* _Work item_
Would you reproduce exactly the lines below from the one holding "Instruction: Click the topmost" through the one holding "Given: Click the yellow-underlined", inclusive, and no others?

(Data extracted from a collection)
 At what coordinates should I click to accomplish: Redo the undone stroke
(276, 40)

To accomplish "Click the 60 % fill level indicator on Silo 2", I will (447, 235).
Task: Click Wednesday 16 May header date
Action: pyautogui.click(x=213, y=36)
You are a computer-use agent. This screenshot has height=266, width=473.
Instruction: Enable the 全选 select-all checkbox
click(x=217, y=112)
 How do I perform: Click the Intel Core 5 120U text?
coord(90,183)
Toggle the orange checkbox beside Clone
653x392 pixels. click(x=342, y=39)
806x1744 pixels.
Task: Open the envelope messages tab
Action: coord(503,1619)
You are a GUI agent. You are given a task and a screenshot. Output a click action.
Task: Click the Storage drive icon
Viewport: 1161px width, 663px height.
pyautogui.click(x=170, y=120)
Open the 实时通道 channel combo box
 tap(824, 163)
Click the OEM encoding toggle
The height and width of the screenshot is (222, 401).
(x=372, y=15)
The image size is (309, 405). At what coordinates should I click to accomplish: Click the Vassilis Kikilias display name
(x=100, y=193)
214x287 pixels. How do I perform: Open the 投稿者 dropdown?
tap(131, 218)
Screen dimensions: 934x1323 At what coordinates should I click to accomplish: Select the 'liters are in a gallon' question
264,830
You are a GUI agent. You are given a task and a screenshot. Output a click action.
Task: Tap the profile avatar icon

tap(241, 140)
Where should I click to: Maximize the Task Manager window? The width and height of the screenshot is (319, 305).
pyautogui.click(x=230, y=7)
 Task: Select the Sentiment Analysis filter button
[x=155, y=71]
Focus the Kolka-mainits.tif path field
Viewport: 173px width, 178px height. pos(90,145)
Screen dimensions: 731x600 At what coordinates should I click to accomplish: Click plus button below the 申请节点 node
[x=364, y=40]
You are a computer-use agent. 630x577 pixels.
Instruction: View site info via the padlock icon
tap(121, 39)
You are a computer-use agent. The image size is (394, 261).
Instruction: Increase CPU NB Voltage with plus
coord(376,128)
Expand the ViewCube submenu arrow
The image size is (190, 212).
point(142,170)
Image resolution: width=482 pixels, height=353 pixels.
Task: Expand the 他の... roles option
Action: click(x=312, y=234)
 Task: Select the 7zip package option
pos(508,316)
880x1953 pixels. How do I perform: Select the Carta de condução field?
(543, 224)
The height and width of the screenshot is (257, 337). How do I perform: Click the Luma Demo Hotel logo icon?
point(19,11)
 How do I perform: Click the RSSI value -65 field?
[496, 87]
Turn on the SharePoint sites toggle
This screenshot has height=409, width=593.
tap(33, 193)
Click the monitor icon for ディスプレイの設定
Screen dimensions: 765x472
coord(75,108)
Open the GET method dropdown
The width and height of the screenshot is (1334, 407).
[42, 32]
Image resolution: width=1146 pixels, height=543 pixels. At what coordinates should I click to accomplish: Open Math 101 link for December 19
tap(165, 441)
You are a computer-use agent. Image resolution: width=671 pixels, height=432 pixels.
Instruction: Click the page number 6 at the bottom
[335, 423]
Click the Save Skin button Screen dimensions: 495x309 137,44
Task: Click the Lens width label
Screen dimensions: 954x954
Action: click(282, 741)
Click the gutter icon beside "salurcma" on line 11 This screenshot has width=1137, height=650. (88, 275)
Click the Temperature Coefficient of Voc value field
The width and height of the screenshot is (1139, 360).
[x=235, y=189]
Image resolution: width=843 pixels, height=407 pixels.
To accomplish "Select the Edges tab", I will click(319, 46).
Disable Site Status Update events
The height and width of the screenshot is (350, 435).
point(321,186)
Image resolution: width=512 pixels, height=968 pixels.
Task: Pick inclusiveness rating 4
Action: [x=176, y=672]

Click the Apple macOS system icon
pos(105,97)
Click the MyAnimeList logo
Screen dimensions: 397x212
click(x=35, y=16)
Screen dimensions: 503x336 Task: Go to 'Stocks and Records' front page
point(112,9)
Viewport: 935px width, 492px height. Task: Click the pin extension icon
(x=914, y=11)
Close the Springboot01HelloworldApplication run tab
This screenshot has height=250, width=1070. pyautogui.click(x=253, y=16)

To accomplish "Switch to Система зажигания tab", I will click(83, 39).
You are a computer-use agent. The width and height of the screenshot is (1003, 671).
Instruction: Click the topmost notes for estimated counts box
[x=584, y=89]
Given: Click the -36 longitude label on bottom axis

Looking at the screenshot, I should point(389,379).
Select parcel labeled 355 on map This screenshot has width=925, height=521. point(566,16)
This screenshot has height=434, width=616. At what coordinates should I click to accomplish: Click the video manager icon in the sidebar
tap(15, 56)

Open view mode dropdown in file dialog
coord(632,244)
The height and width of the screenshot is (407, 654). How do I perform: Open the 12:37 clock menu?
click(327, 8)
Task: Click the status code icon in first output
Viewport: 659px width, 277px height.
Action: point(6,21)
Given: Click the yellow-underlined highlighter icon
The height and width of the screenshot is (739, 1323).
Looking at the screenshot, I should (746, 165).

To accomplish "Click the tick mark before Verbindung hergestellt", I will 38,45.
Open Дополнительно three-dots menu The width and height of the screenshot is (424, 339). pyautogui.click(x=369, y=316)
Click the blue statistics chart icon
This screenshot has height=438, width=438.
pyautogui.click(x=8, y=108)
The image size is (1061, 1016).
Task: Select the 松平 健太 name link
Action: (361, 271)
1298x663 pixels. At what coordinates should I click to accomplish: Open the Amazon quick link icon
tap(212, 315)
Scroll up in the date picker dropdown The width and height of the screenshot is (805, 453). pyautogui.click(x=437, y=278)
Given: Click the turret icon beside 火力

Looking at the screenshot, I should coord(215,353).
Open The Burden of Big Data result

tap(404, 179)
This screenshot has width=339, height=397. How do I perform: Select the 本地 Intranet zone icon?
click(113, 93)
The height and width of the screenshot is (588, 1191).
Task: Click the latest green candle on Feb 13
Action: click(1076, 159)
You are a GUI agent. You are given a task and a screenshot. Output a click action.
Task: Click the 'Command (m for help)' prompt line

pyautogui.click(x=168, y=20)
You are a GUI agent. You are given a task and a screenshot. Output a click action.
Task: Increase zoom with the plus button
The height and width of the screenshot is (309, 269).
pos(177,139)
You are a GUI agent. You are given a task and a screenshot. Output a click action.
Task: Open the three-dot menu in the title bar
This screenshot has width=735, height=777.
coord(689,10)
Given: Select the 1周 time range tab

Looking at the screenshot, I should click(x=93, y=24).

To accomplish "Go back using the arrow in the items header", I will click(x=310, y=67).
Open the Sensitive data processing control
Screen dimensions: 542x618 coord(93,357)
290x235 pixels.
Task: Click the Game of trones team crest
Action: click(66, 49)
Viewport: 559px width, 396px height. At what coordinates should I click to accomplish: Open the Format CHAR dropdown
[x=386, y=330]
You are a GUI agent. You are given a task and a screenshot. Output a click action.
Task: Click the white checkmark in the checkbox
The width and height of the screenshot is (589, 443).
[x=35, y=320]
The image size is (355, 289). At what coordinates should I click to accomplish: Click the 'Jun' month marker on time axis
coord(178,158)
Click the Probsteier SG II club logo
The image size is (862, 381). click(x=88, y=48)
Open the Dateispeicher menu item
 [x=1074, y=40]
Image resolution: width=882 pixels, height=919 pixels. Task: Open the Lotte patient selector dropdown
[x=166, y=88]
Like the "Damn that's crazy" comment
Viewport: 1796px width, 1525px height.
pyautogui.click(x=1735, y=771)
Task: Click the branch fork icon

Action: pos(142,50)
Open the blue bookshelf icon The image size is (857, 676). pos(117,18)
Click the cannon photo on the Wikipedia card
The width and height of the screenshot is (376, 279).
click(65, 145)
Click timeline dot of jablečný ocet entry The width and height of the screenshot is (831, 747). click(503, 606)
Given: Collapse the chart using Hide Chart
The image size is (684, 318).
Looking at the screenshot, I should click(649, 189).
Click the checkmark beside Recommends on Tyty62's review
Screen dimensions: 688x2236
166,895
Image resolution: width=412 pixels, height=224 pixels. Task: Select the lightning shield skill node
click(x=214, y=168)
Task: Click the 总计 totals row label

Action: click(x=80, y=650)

* _Exercise solution_
Instruction: Click the topmost notes for estimated counts box
[x=584, y=89]
Given: Click the -36 longitude label on bottom axis

Looking at the screenshot, I should point(389,379).
Select parcel labeled 355 on map This screenshot has width=925, height=521. point(566,16)
This screenshot has height=434, width=616. At what coordinates should I click to accomplish: Click the video manager icon in the sidebar
tap(15, 56)

Open view mode dropdown in file dialog
coord(632,244)
The height and width of the screenshot is (407, 654). How do I perform: Open the 12:37 clock menu?
click(327, 8)
Task: Click the status code icon in first output
Viewport: 659px width, 277px height.
Action: point(6,21)
Given: Click the yellow-underlined highlighter icon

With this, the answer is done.